Work item
Retype the entries, please, from their first line to the line containing "Клинкер,ступени (108, 486)", exactly and only those lines, minus the pictures.

Data to use
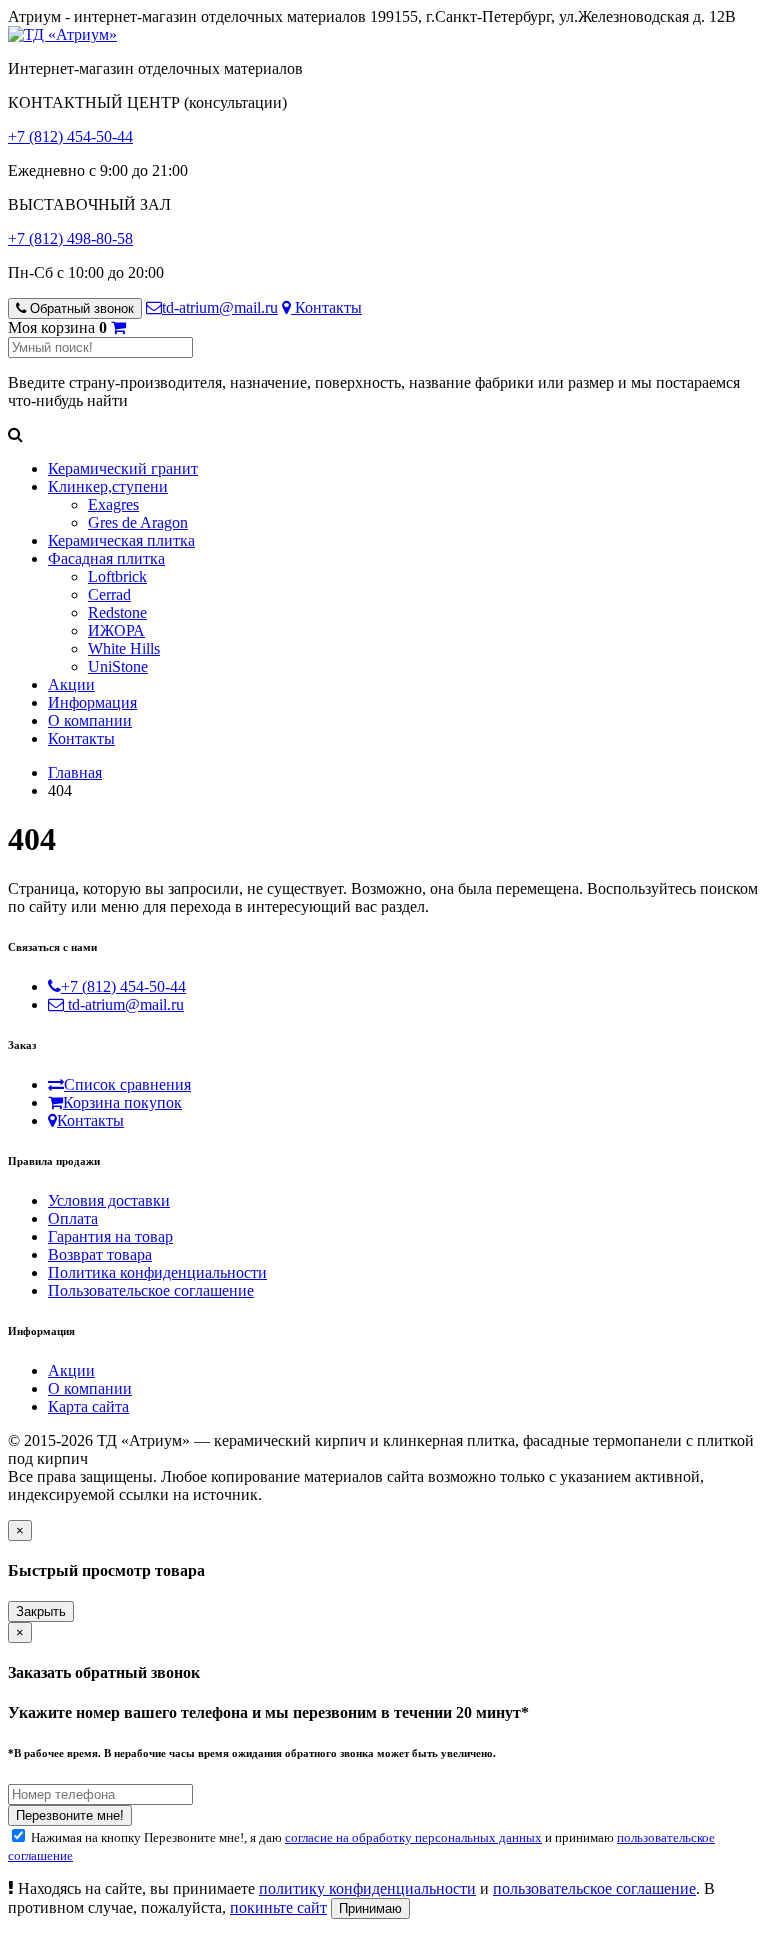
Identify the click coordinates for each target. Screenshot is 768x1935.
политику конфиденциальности (367, 1888)
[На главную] (62, 34)
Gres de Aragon (138, 522)
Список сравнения (127, 1084)
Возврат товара (100, 1254)
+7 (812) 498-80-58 (70, 238)
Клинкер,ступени (108, 486)
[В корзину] (118, 327)
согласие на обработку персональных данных (413, 1837)
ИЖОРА (116, 630)
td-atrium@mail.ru (220, 307)
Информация (92, 702)
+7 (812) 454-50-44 (70, 136)
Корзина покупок (122, 1102)
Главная (75, 772)
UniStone (118, 666)
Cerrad (109, 594)
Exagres (113, 504)
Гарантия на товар (110, 1236)
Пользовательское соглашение (151, 1290)
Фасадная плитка (106, 558)
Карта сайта (88, 1406)
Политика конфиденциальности (157, 1272)
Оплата (73, 1218)
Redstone (117, 612)
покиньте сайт (278, 1907)
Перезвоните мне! (70, 1815)
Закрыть (41, 1611)
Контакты (326, 307)
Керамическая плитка (121, 540)
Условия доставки (109, 1200)
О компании (90, 720)
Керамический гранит (123, 468)
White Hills (124, 648)
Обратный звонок (80, 308)
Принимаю (370, 1908)
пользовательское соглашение (594, 1888)
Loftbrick (117, 576)
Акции (71, 684)
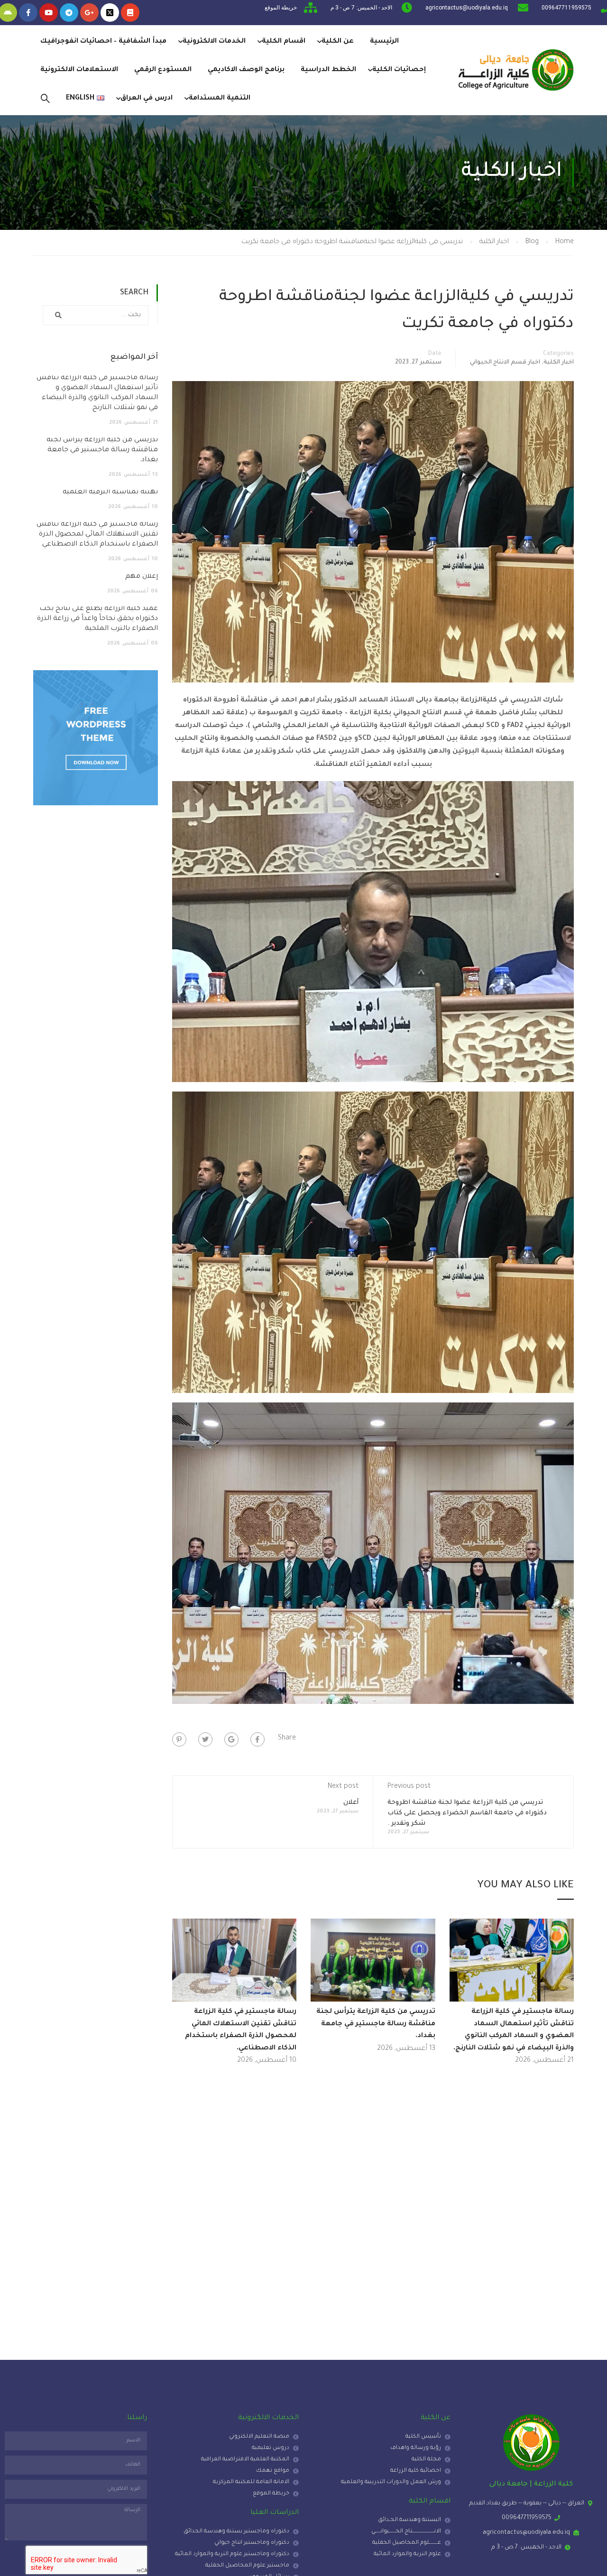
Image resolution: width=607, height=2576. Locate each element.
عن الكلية (338, 42)
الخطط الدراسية (328, 70)
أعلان (351, 1802)
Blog (532, 242)
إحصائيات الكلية (399, 70)
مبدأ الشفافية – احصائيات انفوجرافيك (103, 42)
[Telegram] (69, 12)
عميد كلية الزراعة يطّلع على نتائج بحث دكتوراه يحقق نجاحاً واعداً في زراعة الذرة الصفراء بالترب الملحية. (97, 619)
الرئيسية (384, 42)
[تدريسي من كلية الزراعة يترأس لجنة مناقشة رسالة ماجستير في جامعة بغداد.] (373, 1961)
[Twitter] (205, 1739)
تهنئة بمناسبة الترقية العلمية (110, 492)
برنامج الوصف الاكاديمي (246, 70)
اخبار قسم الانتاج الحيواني (505, 362)
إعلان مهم (141, 577)
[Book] (130, 12)
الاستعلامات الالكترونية (79, 70)
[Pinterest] (179, 1739)
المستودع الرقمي (163, 70)
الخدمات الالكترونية (214, 42)
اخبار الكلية (494, 242)
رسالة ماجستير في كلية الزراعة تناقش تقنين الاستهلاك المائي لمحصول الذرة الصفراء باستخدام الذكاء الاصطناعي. (97, 534)
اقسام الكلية (283, 42)
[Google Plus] (231, 1739)
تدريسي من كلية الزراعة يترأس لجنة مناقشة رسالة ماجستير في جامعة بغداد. (375, 2024)
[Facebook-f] (28, 12)
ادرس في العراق (146, 98)
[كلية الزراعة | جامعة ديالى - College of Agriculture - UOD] (514, 70)
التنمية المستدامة (219, 98)
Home (564, 242)
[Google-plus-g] (89, 12)
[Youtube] (48, 12)
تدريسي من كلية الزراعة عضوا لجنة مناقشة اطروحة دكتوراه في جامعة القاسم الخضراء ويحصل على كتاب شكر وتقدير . (467, 1813)
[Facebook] (257, 1739)
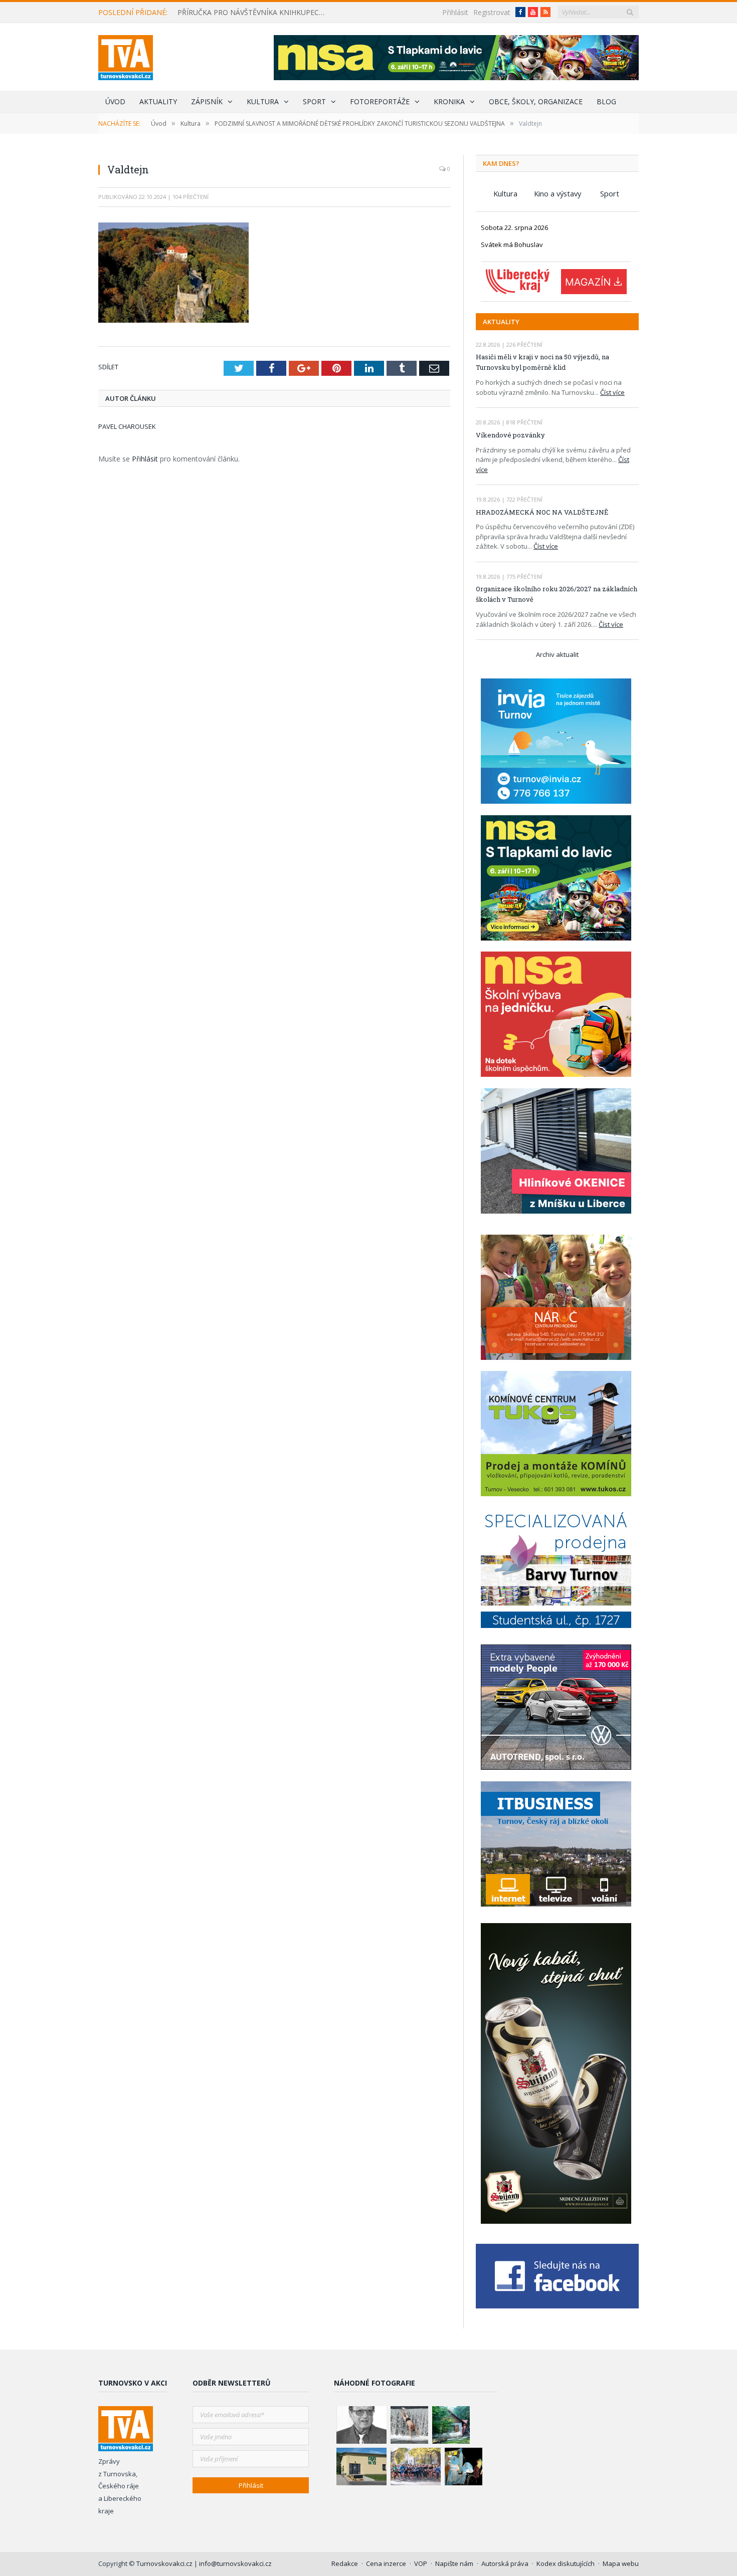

Output for this exercise
Identify the click coordinates for each target. Screenshot is 768x1935.
политику конфиденциальности (367, 1888)
[На главную] (62, 34)
Gres de Aragon (138, 522)
Список сравнения (127, 1084)
Возврат товара (100, 1254)
+7 (812) 498-80-58 (70, 238)
Клинкер,ступени (108, 486)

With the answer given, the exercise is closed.